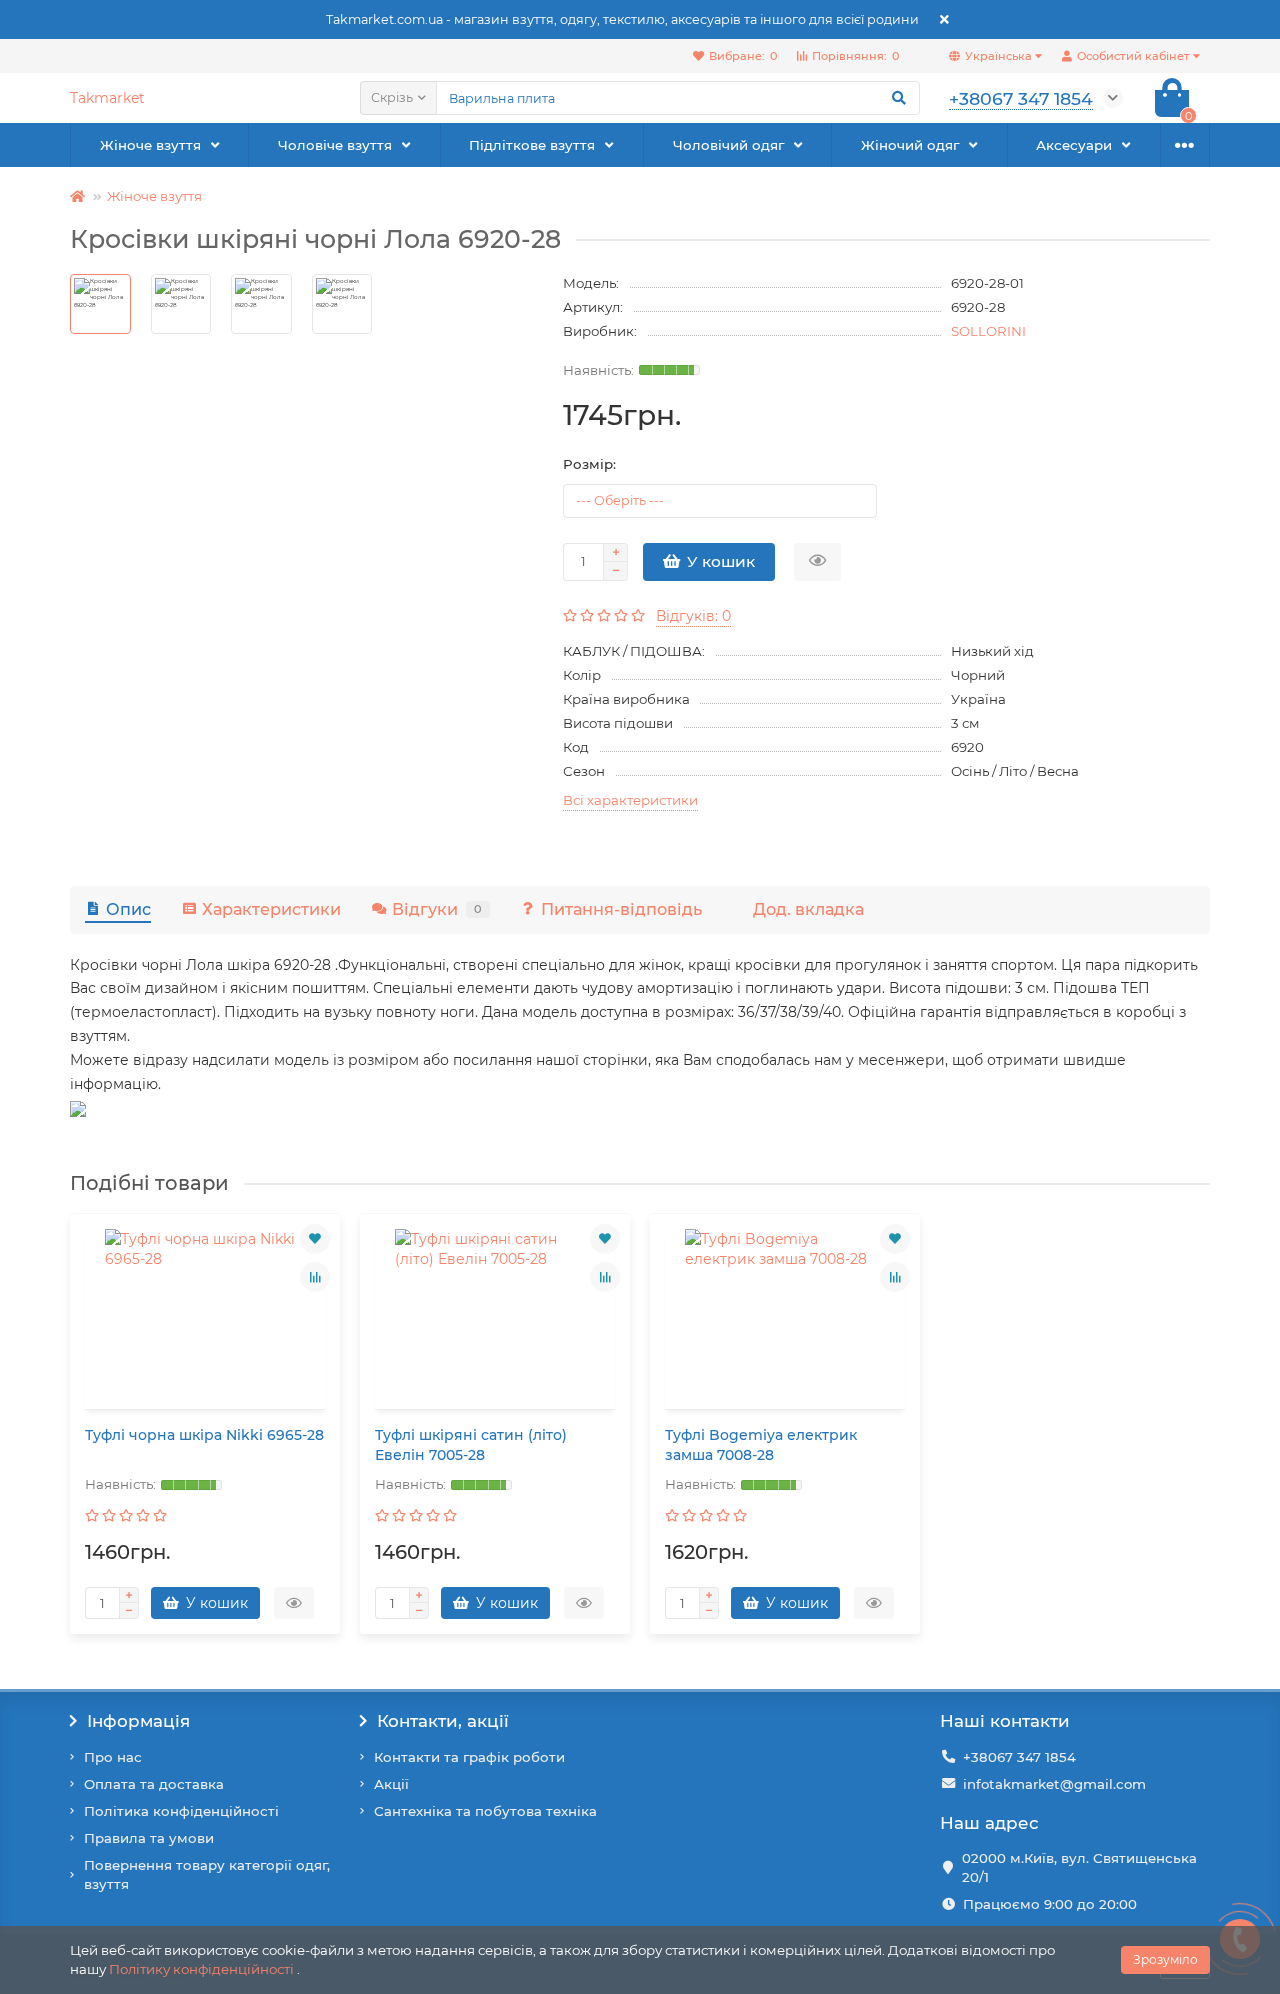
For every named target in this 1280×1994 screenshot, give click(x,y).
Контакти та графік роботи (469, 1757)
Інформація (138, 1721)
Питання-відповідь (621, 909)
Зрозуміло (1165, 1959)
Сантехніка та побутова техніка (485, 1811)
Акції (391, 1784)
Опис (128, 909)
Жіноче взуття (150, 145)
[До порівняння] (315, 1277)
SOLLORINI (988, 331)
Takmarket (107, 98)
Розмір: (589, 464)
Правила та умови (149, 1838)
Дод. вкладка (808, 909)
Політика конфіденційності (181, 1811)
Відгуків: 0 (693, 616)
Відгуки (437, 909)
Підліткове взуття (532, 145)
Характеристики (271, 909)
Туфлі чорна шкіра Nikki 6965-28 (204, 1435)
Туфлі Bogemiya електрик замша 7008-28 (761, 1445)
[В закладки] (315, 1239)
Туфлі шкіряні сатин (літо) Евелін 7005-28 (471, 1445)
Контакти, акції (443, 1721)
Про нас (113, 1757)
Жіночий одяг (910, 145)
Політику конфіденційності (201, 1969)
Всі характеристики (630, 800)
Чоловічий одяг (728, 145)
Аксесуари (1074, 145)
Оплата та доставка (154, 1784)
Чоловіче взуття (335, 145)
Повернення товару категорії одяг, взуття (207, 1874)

_Problem details_
Please transcribe word for word the lines from the line with "Дод. вкладка (808, 909)" to the end of the material, both ends included.

_Result for this task_
Дод. вкладка (808, 909)
Політика конфіденційності (181, 1811)
Відгуків: 0 (693, 616)
Відгуки (437, 909)
Підліткове взуття (532, 145)
Характеристики (271, 909)
Туфлі чорна шкіра Nikki 6965-28 (204, 1435)
Туфлі Bogemiya електрик замша 7008-28 (761, 1445)
[В закладки] (315, 1239)
Туфлі шкіряні сатин (літо) Евелін 7005-28 (471, 1445)
Контакти, акції (443, 1721)
Про нас (113, 1757)
Жіночий одяг (910, 145)
Політику конфіденційності (201, 1969)
Всі характеристики (630, 800)
Чоловічий одяг (728, 145)
Аксесуари (1074, 145)
Оплата та доставка (154, 1784)
Чоловіче взуття (335, 145)
Повернення товару категорії одяг, взуття (207, 1874)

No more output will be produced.